Extracted material below:
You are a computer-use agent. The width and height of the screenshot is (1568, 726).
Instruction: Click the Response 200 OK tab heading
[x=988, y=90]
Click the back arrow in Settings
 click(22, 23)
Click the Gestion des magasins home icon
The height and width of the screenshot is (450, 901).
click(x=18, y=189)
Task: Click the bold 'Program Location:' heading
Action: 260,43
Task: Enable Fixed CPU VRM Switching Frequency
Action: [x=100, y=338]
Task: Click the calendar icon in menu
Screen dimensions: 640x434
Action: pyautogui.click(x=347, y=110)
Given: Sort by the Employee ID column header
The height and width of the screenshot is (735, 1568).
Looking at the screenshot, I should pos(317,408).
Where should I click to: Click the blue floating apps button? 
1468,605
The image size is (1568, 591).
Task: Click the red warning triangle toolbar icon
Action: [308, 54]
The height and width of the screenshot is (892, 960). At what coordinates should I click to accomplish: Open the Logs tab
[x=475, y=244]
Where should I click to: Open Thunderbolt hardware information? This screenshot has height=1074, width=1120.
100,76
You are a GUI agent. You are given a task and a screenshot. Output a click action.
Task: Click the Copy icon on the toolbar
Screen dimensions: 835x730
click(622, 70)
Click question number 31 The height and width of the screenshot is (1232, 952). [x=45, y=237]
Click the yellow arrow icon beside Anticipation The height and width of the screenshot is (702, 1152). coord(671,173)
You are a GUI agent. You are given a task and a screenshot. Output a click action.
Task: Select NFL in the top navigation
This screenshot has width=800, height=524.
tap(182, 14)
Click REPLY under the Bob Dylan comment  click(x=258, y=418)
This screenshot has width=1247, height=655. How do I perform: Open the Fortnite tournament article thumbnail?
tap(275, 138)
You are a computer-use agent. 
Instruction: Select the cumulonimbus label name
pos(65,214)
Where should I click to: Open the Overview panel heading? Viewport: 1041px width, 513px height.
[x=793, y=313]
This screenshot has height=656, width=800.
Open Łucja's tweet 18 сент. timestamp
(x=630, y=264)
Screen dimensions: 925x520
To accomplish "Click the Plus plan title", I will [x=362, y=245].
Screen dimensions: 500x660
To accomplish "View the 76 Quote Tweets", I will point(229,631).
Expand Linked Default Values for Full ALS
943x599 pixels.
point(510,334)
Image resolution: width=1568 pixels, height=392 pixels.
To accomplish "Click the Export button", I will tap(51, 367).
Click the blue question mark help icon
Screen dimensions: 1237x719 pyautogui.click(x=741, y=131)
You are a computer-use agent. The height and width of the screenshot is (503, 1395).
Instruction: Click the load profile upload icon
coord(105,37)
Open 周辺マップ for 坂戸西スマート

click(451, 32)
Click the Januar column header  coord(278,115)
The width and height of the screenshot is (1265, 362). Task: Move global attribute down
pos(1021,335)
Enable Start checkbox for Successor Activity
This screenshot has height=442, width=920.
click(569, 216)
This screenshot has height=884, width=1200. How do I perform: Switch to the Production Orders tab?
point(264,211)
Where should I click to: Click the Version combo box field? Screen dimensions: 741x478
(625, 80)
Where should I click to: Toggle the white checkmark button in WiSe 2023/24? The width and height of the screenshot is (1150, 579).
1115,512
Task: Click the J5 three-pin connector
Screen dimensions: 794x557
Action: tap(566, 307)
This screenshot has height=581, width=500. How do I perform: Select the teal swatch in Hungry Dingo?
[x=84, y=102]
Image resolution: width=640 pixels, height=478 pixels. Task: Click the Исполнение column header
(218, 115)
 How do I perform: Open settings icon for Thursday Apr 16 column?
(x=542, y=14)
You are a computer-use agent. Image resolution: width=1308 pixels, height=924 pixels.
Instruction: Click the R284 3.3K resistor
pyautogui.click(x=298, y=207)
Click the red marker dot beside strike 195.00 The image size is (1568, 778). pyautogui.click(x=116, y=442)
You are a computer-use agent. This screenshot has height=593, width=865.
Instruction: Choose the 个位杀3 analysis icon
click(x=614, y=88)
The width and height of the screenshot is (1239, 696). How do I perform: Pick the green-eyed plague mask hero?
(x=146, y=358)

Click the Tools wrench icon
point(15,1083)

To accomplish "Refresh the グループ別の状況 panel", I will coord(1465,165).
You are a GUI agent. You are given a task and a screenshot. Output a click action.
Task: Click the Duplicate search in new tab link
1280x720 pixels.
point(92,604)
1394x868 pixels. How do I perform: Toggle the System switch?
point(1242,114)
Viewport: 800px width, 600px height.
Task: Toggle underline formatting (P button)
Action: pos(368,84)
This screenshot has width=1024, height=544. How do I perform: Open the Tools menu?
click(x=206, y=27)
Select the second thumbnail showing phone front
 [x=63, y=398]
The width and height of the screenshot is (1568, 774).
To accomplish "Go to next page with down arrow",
End of Extracted material.
- What to work on: All lines of the listing holding the string "beside" must be returned, copied as they stand.

- Solution to this exercise:
Click the yellow arrow icon beside Anticipation The height and width of the screenshot is (702, 1152). coord(671,173)
Click the red marker dot beside strike 195.00 The image size is (1568, 778). pyautogui.click(x=116, y=442)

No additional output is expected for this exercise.